‏ Proverbs 30:10

Pro 30:10 10 Calumniate not a servant with his master,      Lest he curse thee, and thou must atone for it.

Incorrectly Ewald: entice not a servant to slander against his master; and Hitzig: “Make not a servant tattle regarding his master.” It is true that the Poel לושׁן (to pierce with the tongue, linguâ petere) occurs twice in the sense of to calumniate; but that הלשׁין means nothing else, is attested by the post-bibl. Hebrew; the proverb regarding schismatics (בּרכּת המּינים) in the Jewish Schemone-Esre (prayer of the eighteen benedictions) began with ולמלשינים, “and to the calumniators” (delatoribus). Also in the Arab. âlsana signifies pertulit verba alicujus ad alterum, to make a babbler, rapporteur (Fleischer). That the word also here is not to be otherwise interpreted, is to be concluded from אל with the causative rendering. Rightly Symmachus, μὴ διαβάλῃς; Theodotion, μὴ καταλαλήσῃς; and according to the sense also, Jerome, ne accuses; the Venet. μὴ καταμηνύσῃς (give not him); on the contrary, Luther, verrate nicht [betray not], renders הלשׁין with the lxx, Syr. in the sense of the Aram. אשׁלם and the Arab. âslam (tradere, prodere). One should not secretly accuse (Psa 101:5) a servant with his master, and in that lies the character of slander (לשׁון הרע) when one puts suspicion upon him, or exaggerates the actual facts, and generally makes the person suspected - one thereby makes a man, whose lot in itself is not a happy one, at length and perhaps for ever unhappy, and thereby he brings a curse on himself.
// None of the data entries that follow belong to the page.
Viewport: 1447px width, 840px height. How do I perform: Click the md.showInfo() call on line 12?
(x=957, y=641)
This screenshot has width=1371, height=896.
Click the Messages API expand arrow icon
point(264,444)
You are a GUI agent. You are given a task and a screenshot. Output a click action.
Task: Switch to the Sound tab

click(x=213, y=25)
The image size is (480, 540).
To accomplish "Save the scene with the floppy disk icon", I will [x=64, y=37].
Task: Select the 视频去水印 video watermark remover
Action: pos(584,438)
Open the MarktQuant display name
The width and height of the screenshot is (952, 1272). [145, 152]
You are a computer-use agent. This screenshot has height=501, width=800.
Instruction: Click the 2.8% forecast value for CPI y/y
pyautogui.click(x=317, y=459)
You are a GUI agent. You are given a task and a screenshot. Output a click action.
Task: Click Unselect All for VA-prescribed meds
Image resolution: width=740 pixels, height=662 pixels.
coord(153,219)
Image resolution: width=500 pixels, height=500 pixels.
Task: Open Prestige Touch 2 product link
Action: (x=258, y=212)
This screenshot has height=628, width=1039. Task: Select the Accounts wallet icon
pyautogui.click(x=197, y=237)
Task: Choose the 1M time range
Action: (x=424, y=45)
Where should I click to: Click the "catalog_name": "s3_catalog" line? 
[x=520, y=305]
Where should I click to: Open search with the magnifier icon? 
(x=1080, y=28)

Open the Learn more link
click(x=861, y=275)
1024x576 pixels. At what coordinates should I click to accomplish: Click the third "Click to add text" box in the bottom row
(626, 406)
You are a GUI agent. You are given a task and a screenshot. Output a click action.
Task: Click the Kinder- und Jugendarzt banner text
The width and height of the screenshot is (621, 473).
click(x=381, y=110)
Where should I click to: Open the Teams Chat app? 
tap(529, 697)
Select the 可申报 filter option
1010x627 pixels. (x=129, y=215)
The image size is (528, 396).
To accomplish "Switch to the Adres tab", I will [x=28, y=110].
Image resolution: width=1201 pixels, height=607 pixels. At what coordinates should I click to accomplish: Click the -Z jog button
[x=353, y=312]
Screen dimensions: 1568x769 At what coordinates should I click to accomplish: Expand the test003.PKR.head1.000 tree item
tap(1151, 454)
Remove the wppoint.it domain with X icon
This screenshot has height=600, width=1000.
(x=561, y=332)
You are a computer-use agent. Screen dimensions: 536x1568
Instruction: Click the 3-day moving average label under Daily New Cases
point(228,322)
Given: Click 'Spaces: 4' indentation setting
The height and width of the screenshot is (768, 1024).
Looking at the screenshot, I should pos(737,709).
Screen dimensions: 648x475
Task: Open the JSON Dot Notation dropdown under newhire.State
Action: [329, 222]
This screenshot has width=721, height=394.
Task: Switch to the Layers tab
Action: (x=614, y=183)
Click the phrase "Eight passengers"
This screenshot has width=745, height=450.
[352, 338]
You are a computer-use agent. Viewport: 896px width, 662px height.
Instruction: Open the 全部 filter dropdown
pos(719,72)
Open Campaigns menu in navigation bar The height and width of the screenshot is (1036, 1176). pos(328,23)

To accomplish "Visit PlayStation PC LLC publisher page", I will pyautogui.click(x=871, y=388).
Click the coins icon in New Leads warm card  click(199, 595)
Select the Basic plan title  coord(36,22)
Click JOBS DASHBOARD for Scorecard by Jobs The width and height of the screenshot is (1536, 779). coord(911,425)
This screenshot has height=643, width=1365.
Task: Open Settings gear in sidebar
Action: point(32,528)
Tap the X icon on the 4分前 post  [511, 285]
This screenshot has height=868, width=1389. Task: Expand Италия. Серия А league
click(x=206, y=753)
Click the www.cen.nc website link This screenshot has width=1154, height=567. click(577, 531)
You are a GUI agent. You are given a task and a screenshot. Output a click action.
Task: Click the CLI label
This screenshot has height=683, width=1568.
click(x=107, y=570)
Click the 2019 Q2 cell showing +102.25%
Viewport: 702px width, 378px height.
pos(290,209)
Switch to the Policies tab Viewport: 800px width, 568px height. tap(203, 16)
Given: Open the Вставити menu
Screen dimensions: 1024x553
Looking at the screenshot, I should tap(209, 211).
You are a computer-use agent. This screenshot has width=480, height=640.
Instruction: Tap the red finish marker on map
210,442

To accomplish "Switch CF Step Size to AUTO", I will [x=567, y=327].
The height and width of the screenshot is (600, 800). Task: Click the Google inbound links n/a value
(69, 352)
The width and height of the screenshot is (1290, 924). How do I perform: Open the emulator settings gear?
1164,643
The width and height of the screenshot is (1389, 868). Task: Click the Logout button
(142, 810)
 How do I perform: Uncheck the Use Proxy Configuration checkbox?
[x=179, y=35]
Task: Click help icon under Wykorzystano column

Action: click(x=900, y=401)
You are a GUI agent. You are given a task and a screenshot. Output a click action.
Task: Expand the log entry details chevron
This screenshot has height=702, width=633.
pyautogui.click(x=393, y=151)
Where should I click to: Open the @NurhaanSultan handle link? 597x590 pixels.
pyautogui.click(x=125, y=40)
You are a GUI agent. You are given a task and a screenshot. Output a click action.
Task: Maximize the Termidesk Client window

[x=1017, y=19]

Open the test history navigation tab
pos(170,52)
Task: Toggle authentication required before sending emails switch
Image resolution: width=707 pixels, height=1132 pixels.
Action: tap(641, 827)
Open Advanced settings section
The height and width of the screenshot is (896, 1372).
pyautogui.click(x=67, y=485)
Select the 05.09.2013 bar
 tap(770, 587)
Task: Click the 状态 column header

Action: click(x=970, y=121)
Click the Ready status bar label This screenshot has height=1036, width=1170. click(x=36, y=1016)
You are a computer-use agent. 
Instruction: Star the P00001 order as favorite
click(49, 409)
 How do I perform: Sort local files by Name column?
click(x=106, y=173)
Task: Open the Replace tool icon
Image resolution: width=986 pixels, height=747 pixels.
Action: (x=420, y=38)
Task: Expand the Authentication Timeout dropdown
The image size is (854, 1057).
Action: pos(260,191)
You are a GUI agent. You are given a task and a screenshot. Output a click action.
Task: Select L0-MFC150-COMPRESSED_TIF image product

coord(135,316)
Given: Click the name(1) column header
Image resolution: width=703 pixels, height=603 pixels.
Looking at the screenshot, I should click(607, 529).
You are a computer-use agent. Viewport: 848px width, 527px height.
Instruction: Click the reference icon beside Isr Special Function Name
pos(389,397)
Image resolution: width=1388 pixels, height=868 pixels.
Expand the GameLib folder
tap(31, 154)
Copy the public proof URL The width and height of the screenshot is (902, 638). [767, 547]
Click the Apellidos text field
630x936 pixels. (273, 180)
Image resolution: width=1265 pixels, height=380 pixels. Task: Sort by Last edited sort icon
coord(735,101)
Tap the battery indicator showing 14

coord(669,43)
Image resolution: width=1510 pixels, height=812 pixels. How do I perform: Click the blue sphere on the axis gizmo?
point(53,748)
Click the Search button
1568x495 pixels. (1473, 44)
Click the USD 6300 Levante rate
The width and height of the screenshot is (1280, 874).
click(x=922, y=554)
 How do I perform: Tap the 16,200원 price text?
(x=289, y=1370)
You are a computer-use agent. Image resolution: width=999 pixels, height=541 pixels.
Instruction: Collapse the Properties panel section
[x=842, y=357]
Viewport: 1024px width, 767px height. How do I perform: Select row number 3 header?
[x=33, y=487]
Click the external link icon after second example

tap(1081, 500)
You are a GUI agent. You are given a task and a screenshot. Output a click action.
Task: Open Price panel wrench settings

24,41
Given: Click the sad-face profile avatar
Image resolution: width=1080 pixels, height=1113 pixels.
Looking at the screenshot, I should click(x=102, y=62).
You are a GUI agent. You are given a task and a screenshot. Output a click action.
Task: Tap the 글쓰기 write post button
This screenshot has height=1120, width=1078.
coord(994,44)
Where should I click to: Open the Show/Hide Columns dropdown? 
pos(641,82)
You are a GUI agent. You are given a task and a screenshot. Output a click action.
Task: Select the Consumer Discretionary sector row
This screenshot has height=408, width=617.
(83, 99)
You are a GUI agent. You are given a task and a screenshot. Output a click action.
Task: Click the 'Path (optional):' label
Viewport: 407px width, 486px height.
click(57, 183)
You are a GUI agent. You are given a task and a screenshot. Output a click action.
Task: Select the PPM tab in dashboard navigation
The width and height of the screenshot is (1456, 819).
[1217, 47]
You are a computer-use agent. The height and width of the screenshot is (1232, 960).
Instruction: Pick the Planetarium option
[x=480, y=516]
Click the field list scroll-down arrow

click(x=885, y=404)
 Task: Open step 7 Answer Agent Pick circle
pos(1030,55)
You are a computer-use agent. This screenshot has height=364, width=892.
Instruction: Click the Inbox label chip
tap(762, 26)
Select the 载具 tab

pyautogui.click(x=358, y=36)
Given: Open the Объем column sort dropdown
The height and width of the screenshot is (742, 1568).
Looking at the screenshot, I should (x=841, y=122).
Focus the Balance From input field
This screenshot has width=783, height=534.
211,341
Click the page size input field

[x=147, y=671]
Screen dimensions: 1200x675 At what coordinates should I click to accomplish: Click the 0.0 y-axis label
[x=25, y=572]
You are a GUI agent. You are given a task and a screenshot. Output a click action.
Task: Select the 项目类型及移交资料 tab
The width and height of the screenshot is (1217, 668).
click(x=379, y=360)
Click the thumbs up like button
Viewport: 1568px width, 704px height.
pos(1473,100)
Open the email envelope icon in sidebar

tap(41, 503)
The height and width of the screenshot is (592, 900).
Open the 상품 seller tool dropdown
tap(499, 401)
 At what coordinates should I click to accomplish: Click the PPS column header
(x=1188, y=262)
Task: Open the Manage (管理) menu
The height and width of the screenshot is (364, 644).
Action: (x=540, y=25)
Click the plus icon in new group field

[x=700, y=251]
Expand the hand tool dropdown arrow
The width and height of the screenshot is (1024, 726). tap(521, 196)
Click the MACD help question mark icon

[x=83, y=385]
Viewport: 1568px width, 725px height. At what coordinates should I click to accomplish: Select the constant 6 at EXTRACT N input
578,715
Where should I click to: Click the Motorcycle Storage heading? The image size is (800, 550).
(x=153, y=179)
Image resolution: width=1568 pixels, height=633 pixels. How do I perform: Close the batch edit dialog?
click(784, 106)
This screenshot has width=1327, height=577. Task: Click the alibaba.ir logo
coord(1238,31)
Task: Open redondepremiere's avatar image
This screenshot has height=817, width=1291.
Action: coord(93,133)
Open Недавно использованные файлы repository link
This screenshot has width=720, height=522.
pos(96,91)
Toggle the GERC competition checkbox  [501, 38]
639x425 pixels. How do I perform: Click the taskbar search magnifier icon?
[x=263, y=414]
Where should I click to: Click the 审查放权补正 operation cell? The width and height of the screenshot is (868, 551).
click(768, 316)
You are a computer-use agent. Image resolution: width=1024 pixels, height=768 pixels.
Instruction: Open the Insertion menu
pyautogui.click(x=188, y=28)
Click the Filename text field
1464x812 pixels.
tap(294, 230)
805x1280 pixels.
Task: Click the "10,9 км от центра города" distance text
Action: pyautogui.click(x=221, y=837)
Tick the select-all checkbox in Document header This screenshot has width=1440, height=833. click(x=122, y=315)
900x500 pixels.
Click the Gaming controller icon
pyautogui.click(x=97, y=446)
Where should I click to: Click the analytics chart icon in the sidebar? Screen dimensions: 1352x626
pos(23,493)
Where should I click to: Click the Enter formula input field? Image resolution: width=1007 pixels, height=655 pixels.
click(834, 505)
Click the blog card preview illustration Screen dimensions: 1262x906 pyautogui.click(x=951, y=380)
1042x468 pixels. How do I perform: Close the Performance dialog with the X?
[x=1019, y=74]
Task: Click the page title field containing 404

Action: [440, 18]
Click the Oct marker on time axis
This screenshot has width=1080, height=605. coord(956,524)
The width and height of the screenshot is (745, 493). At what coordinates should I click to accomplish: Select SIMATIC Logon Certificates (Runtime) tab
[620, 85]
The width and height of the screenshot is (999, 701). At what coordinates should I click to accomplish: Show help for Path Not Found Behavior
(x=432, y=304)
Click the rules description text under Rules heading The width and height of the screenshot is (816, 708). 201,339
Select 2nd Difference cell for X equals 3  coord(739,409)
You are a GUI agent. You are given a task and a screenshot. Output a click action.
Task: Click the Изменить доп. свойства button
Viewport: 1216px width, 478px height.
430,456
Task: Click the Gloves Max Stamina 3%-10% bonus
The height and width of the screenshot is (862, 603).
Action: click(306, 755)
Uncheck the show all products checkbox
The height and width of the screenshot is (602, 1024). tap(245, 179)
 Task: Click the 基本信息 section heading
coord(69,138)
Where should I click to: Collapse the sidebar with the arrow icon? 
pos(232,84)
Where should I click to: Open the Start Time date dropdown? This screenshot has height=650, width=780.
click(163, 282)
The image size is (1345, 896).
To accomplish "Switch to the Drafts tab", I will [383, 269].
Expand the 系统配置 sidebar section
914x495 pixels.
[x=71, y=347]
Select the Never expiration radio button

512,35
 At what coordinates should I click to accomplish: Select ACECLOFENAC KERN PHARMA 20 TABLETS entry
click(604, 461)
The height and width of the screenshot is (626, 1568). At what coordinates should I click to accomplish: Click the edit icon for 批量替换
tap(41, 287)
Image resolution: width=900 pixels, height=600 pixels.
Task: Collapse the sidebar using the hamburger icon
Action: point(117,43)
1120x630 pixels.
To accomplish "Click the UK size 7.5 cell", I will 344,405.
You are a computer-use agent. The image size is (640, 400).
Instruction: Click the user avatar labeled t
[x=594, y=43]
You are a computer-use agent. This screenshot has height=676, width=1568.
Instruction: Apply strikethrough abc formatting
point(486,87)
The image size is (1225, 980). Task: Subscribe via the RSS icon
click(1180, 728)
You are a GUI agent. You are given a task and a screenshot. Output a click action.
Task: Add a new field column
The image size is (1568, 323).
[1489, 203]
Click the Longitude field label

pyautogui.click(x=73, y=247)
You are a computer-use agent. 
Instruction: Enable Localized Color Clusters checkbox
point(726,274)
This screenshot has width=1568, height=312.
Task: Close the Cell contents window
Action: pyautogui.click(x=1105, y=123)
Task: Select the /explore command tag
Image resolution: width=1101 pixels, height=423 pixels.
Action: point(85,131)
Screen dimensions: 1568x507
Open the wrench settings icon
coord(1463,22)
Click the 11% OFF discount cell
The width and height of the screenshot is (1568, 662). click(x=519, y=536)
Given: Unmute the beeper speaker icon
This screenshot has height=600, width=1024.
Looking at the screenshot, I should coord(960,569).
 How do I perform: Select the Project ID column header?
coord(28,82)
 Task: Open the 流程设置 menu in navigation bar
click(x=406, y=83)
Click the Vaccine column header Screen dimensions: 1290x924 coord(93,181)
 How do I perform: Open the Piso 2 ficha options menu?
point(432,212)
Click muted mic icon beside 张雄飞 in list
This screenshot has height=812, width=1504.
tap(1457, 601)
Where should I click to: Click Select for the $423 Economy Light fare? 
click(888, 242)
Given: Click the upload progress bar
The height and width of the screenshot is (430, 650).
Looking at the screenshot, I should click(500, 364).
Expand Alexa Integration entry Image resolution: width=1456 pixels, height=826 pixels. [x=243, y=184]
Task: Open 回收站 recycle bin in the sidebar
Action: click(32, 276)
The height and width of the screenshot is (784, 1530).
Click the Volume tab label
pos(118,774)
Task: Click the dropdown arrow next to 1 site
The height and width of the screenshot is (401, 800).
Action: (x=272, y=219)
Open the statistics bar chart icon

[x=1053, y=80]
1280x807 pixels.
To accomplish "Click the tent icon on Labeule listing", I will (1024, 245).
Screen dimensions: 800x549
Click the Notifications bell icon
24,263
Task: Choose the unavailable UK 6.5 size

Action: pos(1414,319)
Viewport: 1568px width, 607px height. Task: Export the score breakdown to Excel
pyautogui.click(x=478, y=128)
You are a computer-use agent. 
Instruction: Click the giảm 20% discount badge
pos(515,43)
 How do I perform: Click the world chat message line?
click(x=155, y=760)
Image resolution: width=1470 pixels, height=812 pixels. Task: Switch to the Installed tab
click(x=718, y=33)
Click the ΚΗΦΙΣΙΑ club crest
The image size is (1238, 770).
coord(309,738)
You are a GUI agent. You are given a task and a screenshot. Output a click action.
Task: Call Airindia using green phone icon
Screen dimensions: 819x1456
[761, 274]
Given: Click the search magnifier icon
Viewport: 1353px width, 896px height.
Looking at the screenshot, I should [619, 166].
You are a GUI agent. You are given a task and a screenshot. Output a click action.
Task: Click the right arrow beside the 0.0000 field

But it is no matter of indifference to be the object of the curse of a man whom one has unrighteously and unjustly overwhelmed in misery: such a curse is not without its influence, for it does not fruitlessly invoke the righteous retribution of God, and thus one has sorrowfully to atone for the wanton sins of the tongue (veaschāmta, for ve-aschamtá as it is would be without pause).